Since the initial objective is to find a new roster, columns such as **team name** and **player name** must **not** have any missing values.


In [10]:
# Check that the 'tm' (team) column does not have any missing values
validator.expect_column_values_to_not_be_null("tm")

Calculating Metrics:   0%|          | 0/6 [00:00<?, ?it/s]

{
  "success": true,
  "result": {
    "element_count": 14573,
    "unexpected_count": 0,
    "unexpected_percent": 0.0,
    "partial_unexpected_list": []
  },
  "meta": {},
  "exception_info": {
    "raised_exception": false,
    "exception_traceback": null,
    "exception_message": null
  }
}

    The result above shows that the data meets the expectation **(SUCCESS = TRUE)**

### Great Expectation 5
#### Expectation to validate that the values in the 'g' (games played) column are integers with the correct data type (to be of type)

In gameplay, the data type must be **integer**, because a player cannot play half a game, even as a substitute. If the player plays, the **games played** will be recorded as **1** for that match.

In [11]:
# Validate that the data type of the games played column is integer
validator.expect_column_values_to_be_of_type("g", "int64")

Calculating Metrics:   0%|          | 0/1 [00:00<?, ?it/s]

{
  "success": true,
  "result": {
    "observed_value": "int64"
  },
  "meta": {},
  "exception_info": {
    "raised_exception": false,
    "exception_traceback": null,
    "exception_message": null
  }
}

    The result above shows that the data meets the expectation **(SUCCESS = TRUE)**

### Great Expectation 6
#### Expectation to validate the distribution of statistical values (e.g., minutes played 'mp') (median_to_be_between)

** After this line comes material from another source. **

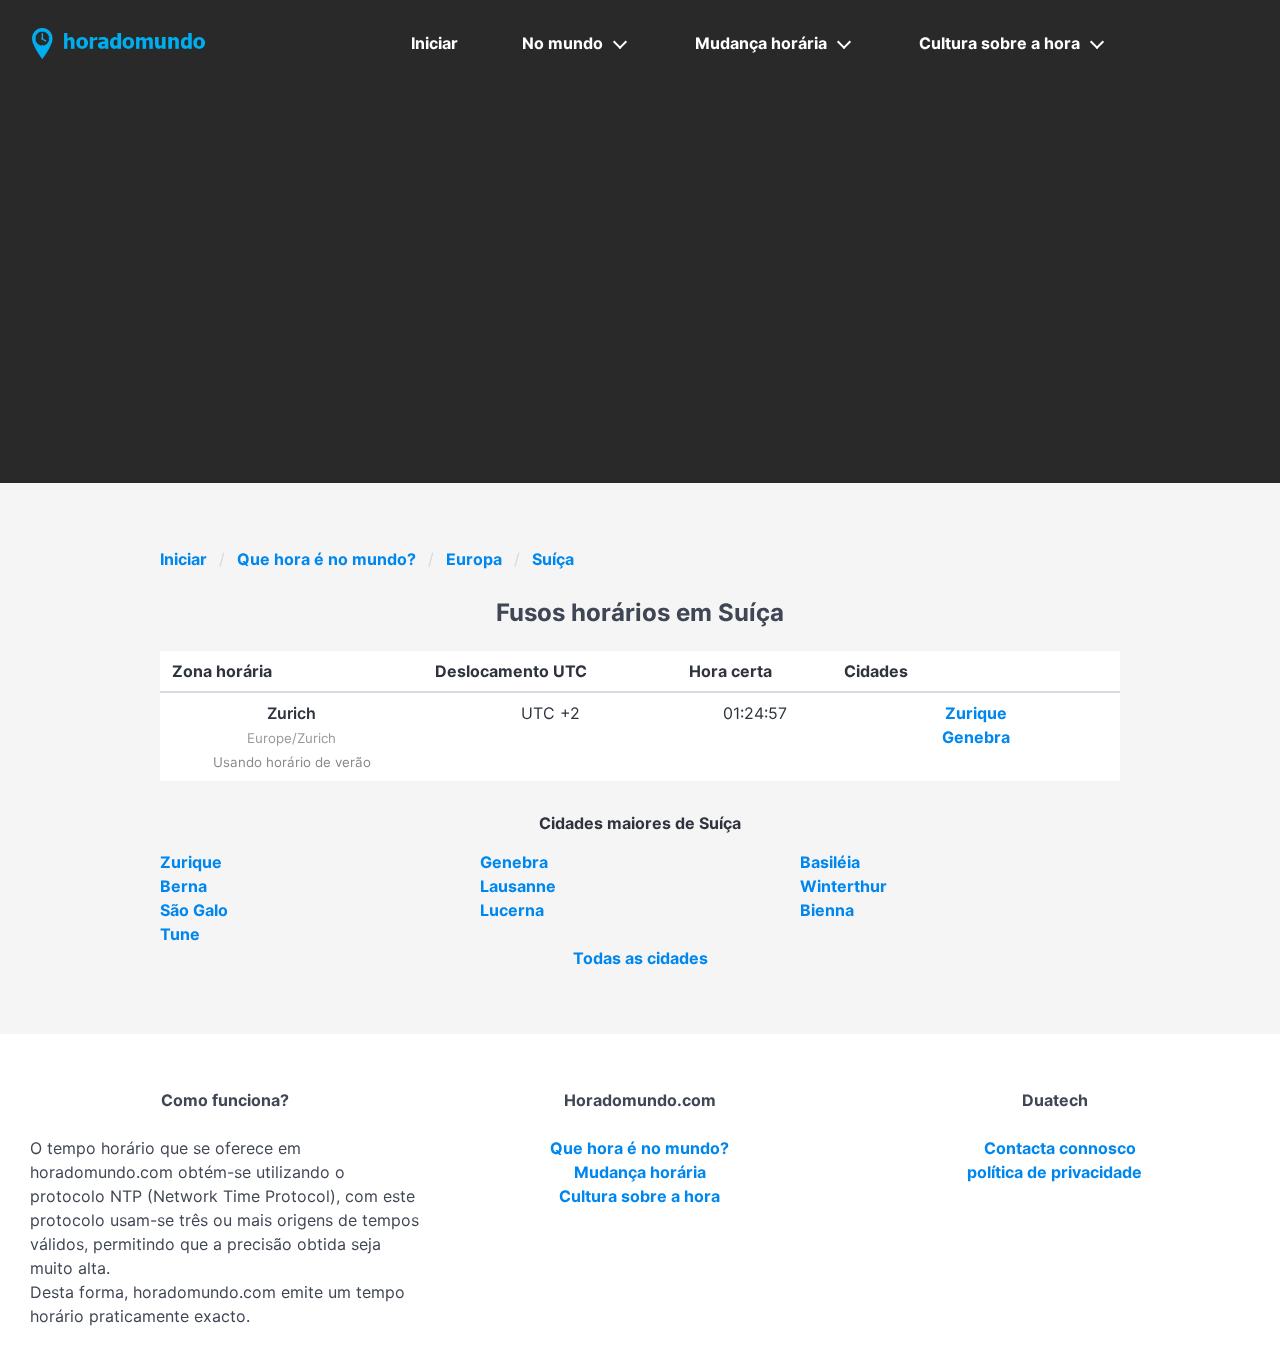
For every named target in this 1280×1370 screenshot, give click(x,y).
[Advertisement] (640, 237)
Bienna (827, 910)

Ensure that the player performance data in the **mp** (minute_play = minutes played) column is within a reasonable range, so that trend analysis and player trading decisions are not affected by unusual or abnormal data. For starters, the typical range is between **10 to 40 minutes**  
[source](https://www.nba.com/stats/players/traditional?dir=D&sort=MIN)

In [12]:
# Validate the distribution of the 'mp' column using quantile range
# The median minutes played must be between 10 and 40

validator.expect_column_median_to_be_between(
    column="mp",
    min_value=10,
    max_value=40
)

Calculating Metrics:   0%|          | 0/4 [00:00<?, ?it/s]

{
  "success": true,
  "result": {
    "observed_value": 18.9
  },
  "meta": {},
  "exception_info": {
    "raised_exception": false,
    "exception_traceback": null,
    "exception_message": null
  }
}

    The result above shows that the data meets the expectation **(SUCCESS = TRUE)**

### Great Expectation 7
#### Ensure the chronological order of the year/season is correct to observe player trends per season,  which determines whether they become a trading target or not (to_be_increasing)

I need to ensure that no seasons/years are **missing** or **skipped**.

In [13]:
# Validate chronological order of year/season
validator.expect_column_values_to_be_increasing('year_start')

Calculating Metrics:   0%|          | 0/8 [00:00<?, ?it/s]

{
  "success": true,
  "result": {
    "element_count": 14573,
    "unexpected_count": 0,
    "unexpected_percent": 0.0,
    "partial_unexpected_list": [],
    "missing_count": 0,
    "missing_percent": 0.0,
    "unexpected_percent_total": 0.0,
    "unexpected_percent_nonmissing": 0.0
  },
  "meta": {},
  "exception_info": {
    "raised_exception": false,
    "exception_traceback": null,
    "exception_message": null
  }
}

    The result above shows that the data meets the expectation **(SUCCESS = TRUE)**

## Checkpoint

In [14]:
# Run the Great Expectations checkpoint
checkpoint = SimpleCheckpoint(
    name="checkpoint_nba_player_pref",
    data_context=context,
    validations=[
        {
            "batch_request": batch_request,
            "expectation_suite_name": "expectation_nba_player_pref"
        }
    ],
)

# Execute the checkpoint
checkpoint_result = checkpoint.run()
print(f"Success? {checkpoint_result['success']}")

Calculating Metrics: 0it [00:00, ?it/s]

Success? True